§ Gegevens voor opdracht:
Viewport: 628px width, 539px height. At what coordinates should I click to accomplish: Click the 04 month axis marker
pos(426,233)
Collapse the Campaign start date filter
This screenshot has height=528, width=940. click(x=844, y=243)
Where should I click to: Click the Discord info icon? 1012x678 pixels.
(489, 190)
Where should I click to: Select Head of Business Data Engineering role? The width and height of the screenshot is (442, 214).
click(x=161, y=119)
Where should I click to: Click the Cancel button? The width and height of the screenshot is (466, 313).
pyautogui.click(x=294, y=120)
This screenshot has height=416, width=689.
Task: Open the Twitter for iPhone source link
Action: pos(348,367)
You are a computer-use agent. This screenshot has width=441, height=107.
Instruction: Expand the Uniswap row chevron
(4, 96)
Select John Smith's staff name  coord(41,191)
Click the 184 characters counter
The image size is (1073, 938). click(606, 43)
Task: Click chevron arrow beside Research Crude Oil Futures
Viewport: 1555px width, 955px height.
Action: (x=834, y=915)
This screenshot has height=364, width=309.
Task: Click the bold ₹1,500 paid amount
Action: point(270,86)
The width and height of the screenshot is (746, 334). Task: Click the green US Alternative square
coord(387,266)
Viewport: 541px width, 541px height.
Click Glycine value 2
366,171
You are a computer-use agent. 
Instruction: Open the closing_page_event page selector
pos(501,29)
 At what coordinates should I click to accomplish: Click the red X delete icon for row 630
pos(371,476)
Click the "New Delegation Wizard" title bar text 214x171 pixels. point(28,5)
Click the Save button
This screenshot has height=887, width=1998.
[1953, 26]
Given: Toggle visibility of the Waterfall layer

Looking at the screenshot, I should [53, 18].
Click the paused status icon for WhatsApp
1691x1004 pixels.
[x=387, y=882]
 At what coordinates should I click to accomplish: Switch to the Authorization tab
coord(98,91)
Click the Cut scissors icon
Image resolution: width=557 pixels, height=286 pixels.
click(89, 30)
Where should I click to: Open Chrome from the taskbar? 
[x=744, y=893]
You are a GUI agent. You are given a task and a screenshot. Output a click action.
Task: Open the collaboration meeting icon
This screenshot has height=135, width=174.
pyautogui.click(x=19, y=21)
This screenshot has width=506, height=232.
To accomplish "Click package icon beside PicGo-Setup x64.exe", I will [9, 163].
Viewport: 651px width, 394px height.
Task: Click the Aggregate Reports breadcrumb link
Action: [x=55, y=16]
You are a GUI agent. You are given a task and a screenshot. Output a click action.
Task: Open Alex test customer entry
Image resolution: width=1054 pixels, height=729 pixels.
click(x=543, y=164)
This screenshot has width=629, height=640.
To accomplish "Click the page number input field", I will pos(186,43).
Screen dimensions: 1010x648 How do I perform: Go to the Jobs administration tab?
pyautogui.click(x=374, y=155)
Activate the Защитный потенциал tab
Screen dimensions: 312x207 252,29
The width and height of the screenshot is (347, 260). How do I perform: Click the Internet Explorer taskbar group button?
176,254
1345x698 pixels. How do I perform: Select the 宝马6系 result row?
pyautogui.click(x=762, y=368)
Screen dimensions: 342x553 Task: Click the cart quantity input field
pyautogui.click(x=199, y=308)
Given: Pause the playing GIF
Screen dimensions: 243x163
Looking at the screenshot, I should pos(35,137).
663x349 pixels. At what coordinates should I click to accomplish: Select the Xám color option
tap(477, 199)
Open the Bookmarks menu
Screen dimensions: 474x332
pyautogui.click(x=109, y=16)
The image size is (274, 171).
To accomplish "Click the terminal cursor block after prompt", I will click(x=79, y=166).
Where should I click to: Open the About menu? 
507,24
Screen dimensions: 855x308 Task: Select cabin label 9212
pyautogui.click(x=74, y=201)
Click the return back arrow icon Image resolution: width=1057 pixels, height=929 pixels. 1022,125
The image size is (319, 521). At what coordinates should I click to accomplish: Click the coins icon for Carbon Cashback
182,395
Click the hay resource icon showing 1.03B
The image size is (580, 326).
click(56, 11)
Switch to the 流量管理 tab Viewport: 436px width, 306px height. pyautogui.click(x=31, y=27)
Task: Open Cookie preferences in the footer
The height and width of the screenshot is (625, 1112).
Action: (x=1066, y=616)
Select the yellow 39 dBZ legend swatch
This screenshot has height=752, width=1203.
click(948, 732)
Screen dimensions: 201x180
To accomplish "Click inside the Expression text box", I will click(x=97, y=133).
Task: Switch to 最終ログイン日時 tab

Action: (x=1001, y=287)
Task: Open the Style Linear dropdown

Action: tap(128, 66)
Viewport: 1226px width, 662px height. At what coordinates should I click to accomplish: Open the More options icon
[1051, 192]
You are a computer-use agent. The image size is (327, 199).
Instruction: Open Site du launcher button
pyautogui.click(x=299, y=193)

§ Opdrachtdetails: Zet alle records hierboven om in een genummerde lijst en laat de lege regels weg.

§ Resultaat:
1. Viewport: 628px width, 539px height. At what coordinates should I click to accomplish: Click the 04 month axis marker
2. pos(426,233)
3. Collapse the Campaign start date filter
4. This screenshot has height=528, width=940. click(x=844, y=243)
5. Where should I click to: Click the Discord info icon? 1012x678 pixels.
6. (489, 190)
7. Where should I click to: Select Head of Business Data Engineering role? The width and height of the screenshot is (442, 214).
8. click(x=161, y=119)
9. Where should I click to: Click the Cancel button? The width and height of the screenshot is (466, 313).
10. pyautogui.click(x=294, y=120)
11. This screenshot has height=416, width=689.
12. Task: Open the Twitter for iPhone source link
13. Action: pos(348,367)
14. You are a computer-use agent. This screenshot has width=441, height=107.
15. Instruction: Expand the Uniswap row chevron
16. (4, 96)
17. Select John Smith's staff name  coord(41,191)
18. Click the 184 characters counter
19. The image size is (1073, 938). click(606, 43)
20. Task: Click chevron arrow beside Research Crude Oil Futures
21. Viewport: 1555px width, 955px height.
22. Action: (x=834, y=915)
23. This screenshot has height=364, width=309.
24. Task: Click the bold ₹1,500 paid amount
25. Action: point(270,86)
26. The width and height of the screenshot is (746, 334). Task: Click the green US Alternative square
27. coord(387,266)
28. Viewport: 541px width, 541px height.
29. Click Glycine value 2
30. 366,171
31. You are a computer-use agent. 
32. Instruction: Open the closing_page_event page selector
33. pos(501,29)
34.  At what coordinates should I click to accomplish: Click the red X delete icon for row 630
35. pos(371,476)
36. Click the "New Delegation Wizard" title bar text 214x171 pixels. point(28,5)
37. Click the Save button
38. This screenshot has height=887, width=1998.
39. [1953, 26]
40. Given: Toggle visibility of the Waterfall layer
41. Looking at the screenshot, I should [53, 18].
42. Click the paused status icon for WhatsApp
43. 1691x1004 pixels.
44. [x=387, y=882]
45.  At what coordinates should I click to accomplish: Switch to the Authorization tab
46. coord(98,91)
47. Click the Cut scissors icon
48. Image resolution: width=557 pixels, height=286 pixels.
49. click(89, 30)
50. Where should I click to: Open Chrome from the taskbar? 
51. [x=744, y=893]
52. You are a GUI agent. You are given a task and a screenshot. Output a click action.
53. Task: Open the collaboration meeting icon
54. This screenshot has height=135, width=174.
55. pyautogui.click(x=19, y=21)
56. This screenshot has width=506, height=232.
57. To accomplish "Click package icon beside PicGo-Setup x64.exe", I will [9, 163].
58. Viewport: 651px width, 394px height.
59. Task: Click the Aggregate Reports breadcrumb link
60. Action: [x=55, y=16]
61. You are a GUI agent. You are given a task and a screenshot. Output a click action.
62. Task: Open Alex test customer entry
63. Image resolution: width=1054 pixels, height=729 pixels.
64. click(x=543, y=164)
65. This screenshot has width=629, height=640.
66. To accomplish "Click the page number input field", I will pos(186,43).
67. Screen dimensions: 1010x648 How do I perform: Go to the Jobs administration tab?
68. pyautogui.click(x=374, y=155)
69. Activate the Защитный потенциал tab
70. Screen dimensions: 312x207 252,29
71. The width and height of the screenshot is (347, 260). How do I perform: Click the Internet Explorer taskbar group button?
72. 176,254
73. 1345x698 pixels. How do I perform: Select the 宝马6系 result row?
74. pyautogui.click(x=762, y=368)
75. Screen dimensions: 342x553 Task: Click the cart quantity input field
76. pyautogui.click(x=199, y=308)
77. Given: Pause the playing GIF
78. Screen dimensions: 243x163
79. Looking at the screenshot, I should pos(35,137).
80. 663x349 pixels. At what coordinates should I click to accomplish: Select the Xám color option
81. tap(477, 199)
82. Open the Bookmarks menu
83. Screen dimensions: 474x332
84. pyautogui.click(x=109, y=16)
85. The image size is (274, 171).
86. To accomplish "Click the terminal cursor block after prompt", I will click(x=79, y=166).
87. Where should I click to: Open the About menu? 
88. 507,24
89. Screen dimensions: 855x308 Task: Select cabin label 9212
90. pyautogui.click(x=74, y=201)
91. Click the return back arrow icon Image resolution: width=1057 pixels, height=929 pixels. 1022,125
92. The image size is (319, 521). At what coordinates should I click to accomplish: Click the coins icon for Carbon Cashback
93. 182,395
94. Click the hay resource icon showing 1.03B
95. The image size is (580, 326).
96. click(56, 11)
97. Switch to the 流量管理 tab Viewport: 436px width, 306px height. pyautogui.click(x=31, y=27)
98. Task: Open Cookie preferences in the footer
99. The height and width of the screenshot is (625, 1112).
100. Action: (x=1066, y=616)
101. Select the yellow 39 dBZ legend swatch
102. This screenshot has height=752, width=1203.
103. click(948, 732)
104. Screen dimensions: 201x180
105. To accomplish "Click inside the Expression text box", I will click(x=97, y=133).
106. Task: Switch to 最終ログイン日時 tab
107. Action: (x=1001, y=287)
108. Task: Open the Style Linear dropdown
109. Action: tap(128, 66)
110. Viewport: 1226px width, 662px height. At what coordinates should I click to accomplish: Open the More options icon
111. [1051, 192]
112. You are a computer-use agent. The image size is (327, 199).
113. Instruction: Open Site du launcher button
114. pyautogui.click(x=299, y=193)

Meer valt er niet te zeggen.